Es sabido que hay personas con dificultades para leer, especialmente si se trata de gente mayor o personas con algún tipo de problema en la vista. Pero no sólo afecta a estas personas, sino a todo el mundo. Incluso, a mí por ejemplo, que tengo bastante buena vista, me cansa o me cuesta leer todo lo que está escrito con letra de medida inferior a 6 puntos. Curiosamente, podemos encontrarnos que los documentos importantes, como puedan ser contratos bancarios, condiciones de una tarjeta de crédito, un contrato de línea de teléfono o de Internet o las cláusulas adicionales de un seguro... vienen escritos en letra especialmente pequeña e incluso, a veces con falta de color, es decir, con poca nitidez.
Si son realmente importantes las condiciones de estos documentos, ¿por qué están escritos de manera que resulta difícil su lectura?. ¡Que no digan que es para ahorrar tinta ni papel!. Para mí no hay otra explicación que decir que “hay gato cerrado”, porque aparte del minúsculo tamaño de la letra o su falta de color, también su vocabulario es especialmente difícil de entender para cualquiera, cosa que una vez más refuerza que puede haber cierto engaño. Pero por sí aún fuera poco, tampoco te dejan tiempo para leerlo detenidamente, ni se molestan al explicarte lo que vas a firmar, por sí hay algo que no entiendes.

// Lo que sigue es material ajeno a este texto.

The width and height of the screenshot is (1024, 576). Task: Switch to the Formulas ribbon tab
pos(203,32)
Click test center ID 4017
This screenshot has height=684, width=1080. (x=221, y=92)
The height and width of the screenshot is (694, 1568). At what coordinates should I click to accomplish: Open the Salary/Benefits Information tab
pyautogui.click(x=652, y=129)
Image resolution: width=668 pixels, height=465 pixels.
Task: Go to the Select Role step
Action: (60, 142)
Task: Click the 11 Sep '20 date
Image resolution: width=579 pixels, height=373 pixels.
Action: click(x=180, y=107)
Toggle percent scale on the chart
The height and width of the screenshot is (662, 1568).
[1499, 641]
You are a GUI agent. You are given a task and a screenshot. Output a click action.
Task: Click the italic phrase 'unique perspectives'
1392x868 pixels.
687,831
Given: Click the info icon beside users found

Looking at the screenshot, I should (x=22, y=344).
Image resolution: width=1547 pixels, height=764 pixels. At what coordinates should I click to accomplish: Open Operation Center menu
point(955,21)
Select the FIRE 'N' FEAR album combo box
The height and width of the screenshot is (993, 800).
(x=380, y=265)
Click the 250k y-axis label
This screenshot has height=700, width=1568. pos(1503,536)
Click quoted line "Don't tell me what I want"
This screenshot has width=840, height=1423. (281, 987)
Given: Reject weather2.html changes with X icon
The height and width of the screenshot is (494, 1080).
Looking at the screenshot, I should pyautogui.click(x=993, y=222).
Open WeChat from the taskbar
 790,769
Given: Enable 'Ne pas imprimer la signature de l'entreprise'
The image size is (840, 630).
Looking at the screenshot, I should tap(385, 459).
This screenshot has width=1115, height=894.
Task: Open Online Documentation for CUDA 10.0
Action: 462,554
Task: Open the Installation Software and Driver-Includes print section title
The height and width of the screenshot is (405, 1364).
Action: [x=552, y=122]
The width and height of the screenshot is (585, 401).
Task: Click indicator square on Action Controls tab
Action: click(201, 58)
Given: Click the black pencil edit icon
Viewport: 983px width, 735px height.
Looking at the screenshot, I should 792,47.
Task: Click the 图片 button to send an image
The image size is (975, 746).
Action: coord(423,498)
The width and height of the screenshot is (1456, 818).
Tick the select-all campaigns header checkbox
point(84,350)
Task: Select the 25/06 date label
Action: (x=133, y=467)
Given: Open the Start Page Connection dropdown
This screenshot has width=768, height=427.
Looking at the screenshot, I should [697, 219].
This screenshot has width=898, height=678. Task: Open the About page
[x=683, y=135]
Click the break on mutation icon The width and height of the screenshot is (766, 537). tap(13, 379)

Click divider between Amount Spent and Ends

A pesar de esto, quizá no hace falta hablar de malas intenciones, sino que este posible engaño, no suele ser otro que van a darte lo menos posible sacándote lo más posible. Por ejemplo, en el caso de un seguro, que en apariencia pagas como bueno y con muchas coberturas, en esa letra pequeña pondrá que precisamente eso que se te ha roto, no está incluido en las coberturas generales. ¡Recojones, si el tío que me hizo el seguro decía que lo cubría todo!. ¡Esto de pagar si no respetaba la permanencia no me lo explicaron cuando firmé el contrato!...
En fin. Quizá vivimos en un mundo con muy poca transparencia y claridad, en el que parece que los consumidores nadamos inocentes entre las aguas de un mar lleno de tiburones, y quizá más ahora, en estos tiempos de crisis, en el que las compañías de la luz, del gas, del teléfono, de Internet o de seguros, van de cacería de clientes. Por suerte, quizá alguien cansado de los abusos o engaños, creó las oficinas de atención a los consumidores.